- **What to work on**
Reproduce only the listing lines between the one holding "Task: Click the tall" and the one holding "Action: click(x=941, y=257)", inclusive. Swap "green" for "red", change nothing else, and leave the pictures out.

- **Given data**
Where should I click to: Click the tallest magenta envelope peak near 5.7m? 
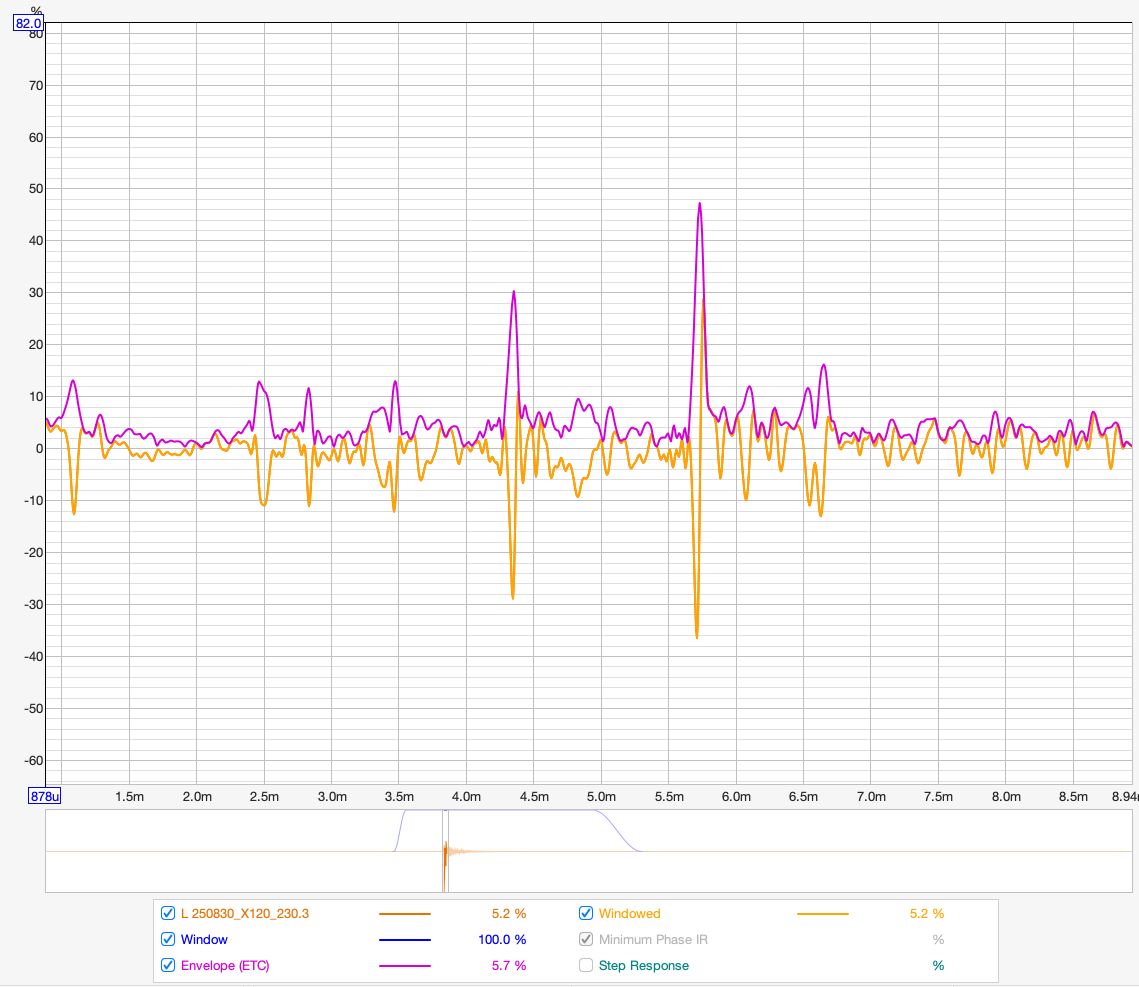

==

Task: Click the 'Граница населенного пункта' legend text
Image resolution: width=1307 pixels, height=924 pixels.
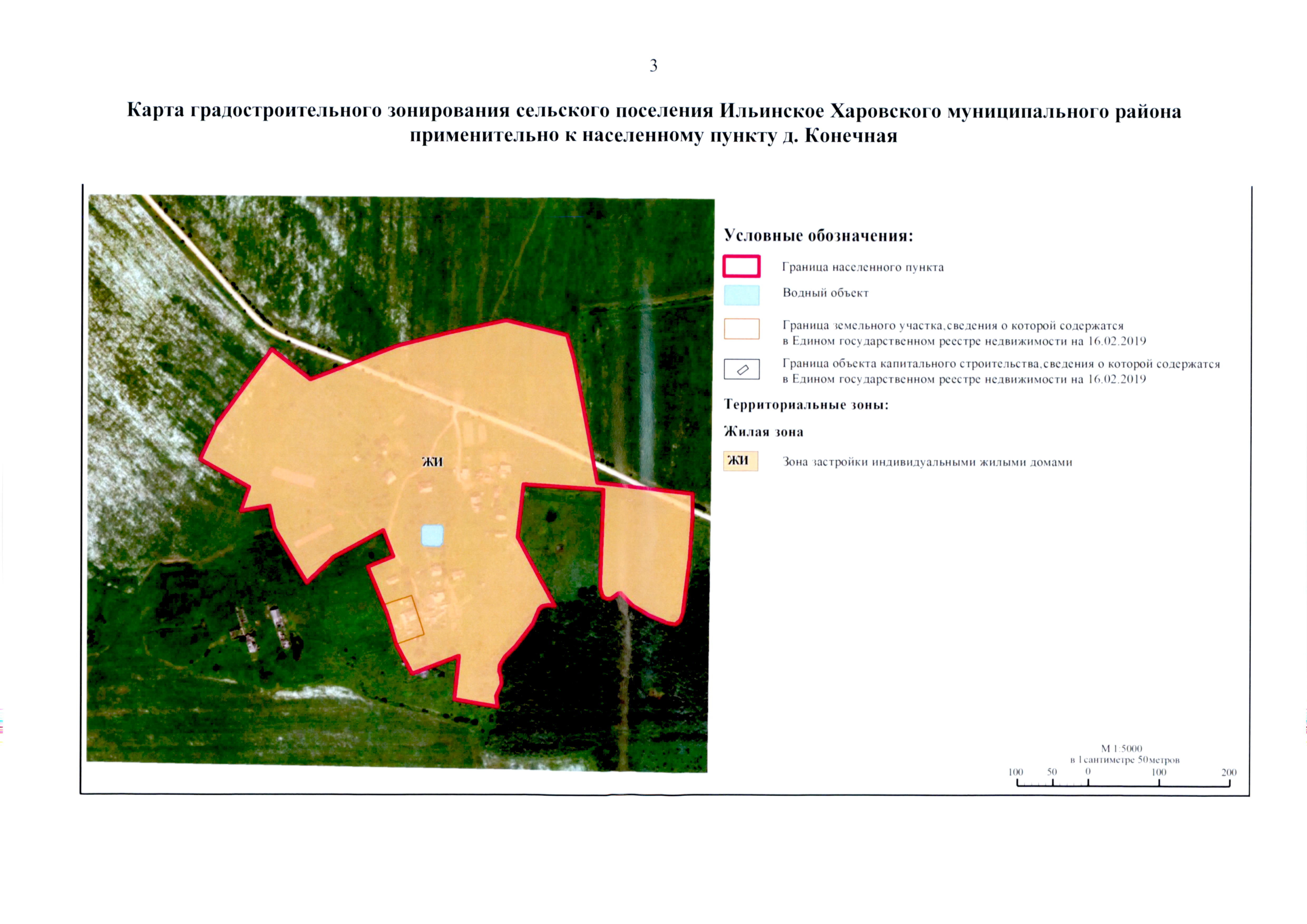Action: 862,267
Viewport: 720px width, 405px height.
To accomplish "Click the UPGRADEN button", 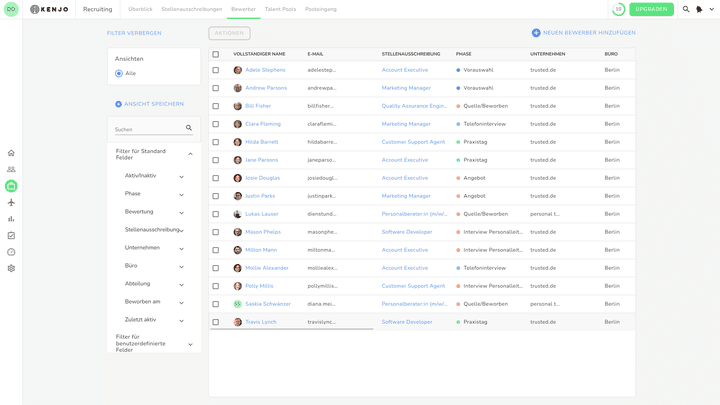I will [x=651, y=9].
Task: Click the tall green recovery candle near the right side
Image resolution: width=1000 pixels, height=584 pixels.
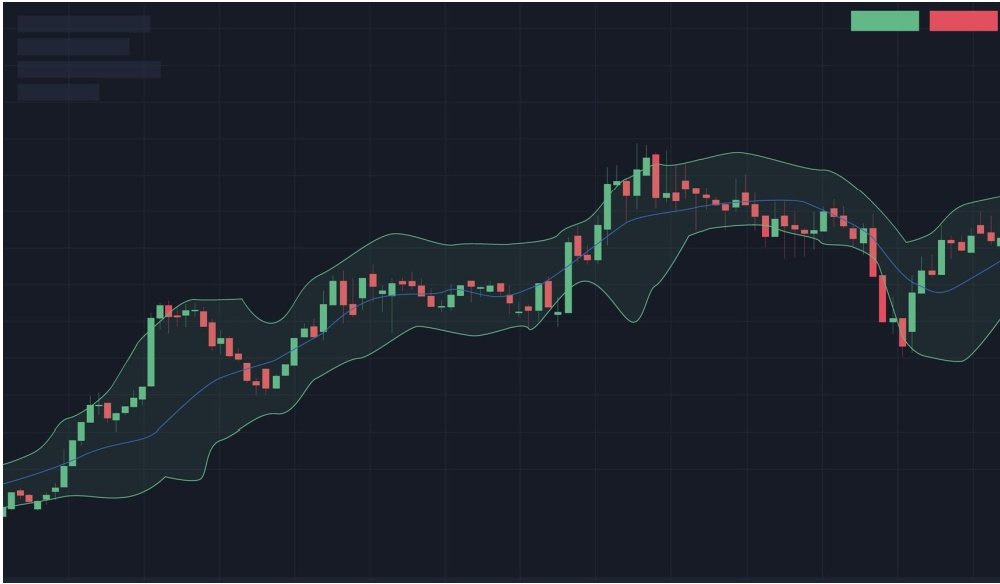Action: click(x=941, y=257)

---

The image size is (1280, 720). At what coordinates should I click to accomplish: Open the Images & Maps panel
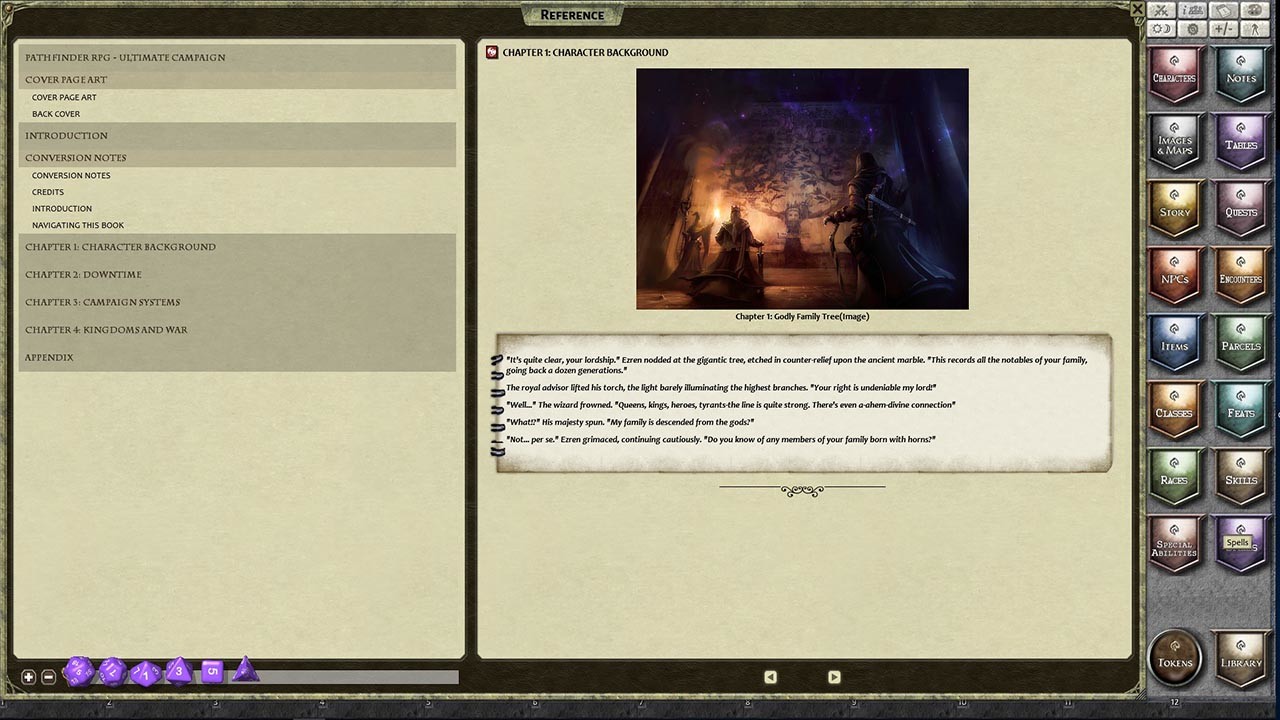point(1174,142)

- **Exercise output**
Task: Click the tall red recovery candle near the right side
Image resolution: width=1000 pixels, height=584 pixels.
Action: click(x=941, y=257)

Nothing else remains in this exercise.